There has recently been some confusion about the different repositories from new users.
HTM has been implemented in many repos. The original ones were created and maintained by Numenta, called NuPIC and NuPIC.Core. These are now in maintenance mode. They were forked by the community into the primary htm.core repo. This is now the most active HTM repository I know of, with several experienced forum members contributing.
There are many other implementations of HTM in different languages and environments.
Numenta is currently working on applications of the biologically-inspired ideas behind HTM to today’s machine learning frameworks. See How Can We Be So Dense? The Benefits of Using Highly Sparse Representations. You can see this in nupic.torch and (work in progress) nupic.tensorflow. These repos do not contain complete HTM implementations, but aim to apply ideas of sparsity & robustness inspired by HTM into these platforms. You should use these if you are building deep learning networks and want to try applying HTM there.

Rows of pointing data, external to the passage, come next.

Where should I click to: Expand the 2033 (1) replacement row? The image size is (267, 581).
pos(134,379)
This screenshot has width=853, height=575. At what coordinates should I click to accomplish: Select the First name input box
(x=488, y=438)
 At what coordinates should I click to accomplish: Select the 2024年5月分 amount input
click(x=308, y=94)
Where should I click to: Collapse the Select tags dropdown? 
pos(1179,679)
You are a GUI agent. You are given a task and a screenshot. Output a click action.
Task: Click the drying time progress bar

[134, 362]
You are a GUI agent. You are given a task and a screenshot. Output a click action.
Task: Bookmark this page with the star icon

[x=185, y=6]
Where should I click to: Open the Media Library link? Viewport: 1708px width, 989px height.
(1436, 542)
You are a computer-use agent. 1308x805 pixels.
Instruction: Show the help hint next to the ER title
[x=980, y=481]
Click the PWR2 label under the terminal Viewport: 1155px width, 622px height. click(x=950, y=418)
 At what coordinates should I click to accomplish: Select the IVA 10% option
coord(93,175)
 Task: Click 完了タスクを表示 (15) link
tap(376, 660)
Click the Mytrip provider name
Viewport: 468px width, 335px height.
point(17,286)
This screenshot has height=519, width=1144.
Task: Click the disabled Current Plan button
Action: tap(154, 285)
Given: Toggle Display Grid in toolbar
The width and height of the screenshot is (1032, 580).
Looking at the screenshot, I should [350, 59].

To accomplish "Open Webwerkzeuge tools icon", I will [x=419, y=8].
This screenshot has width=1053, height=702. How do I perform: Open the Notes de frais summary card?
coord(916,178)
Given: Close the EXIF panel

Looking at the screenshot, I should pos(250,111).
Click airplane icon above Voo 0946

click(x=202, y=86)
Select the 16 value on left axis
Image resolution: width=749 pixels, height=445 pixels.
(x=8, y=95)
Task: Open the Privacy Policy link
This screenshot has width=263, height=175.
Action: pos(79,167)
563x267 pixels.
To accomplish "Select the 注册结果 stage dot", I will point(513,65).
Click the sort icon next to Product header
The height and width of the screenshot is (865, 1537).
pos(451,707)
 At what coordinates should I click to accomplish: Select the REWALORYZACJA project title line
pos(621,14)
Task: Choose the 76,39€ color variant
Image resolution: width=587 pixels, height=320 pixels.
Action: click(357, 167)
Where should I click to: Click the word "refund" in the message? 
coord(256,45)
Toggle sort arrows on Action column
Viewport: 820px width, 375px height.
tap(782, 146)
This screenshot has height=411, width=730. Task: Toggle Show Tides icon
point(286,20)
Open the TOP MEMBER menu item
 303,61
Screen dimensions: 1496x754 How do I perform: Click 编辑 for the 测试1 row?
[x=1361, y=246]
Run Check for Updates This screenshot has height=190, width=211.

If you are just trying to understand HTM and the biologically-inspired ideas therein, I suggest you implement HTM yourself. The best resources for this are BAMI and Building HTM Systems, both of which are still incomplete. However, BAMI contains all the pseudocode you would need to implement Spatial Pooling and Temporal Memory.
I know it is confusing to go to the Numenta github and see so many old repositories. I am going to work on archiving those we are no longer user or promoting.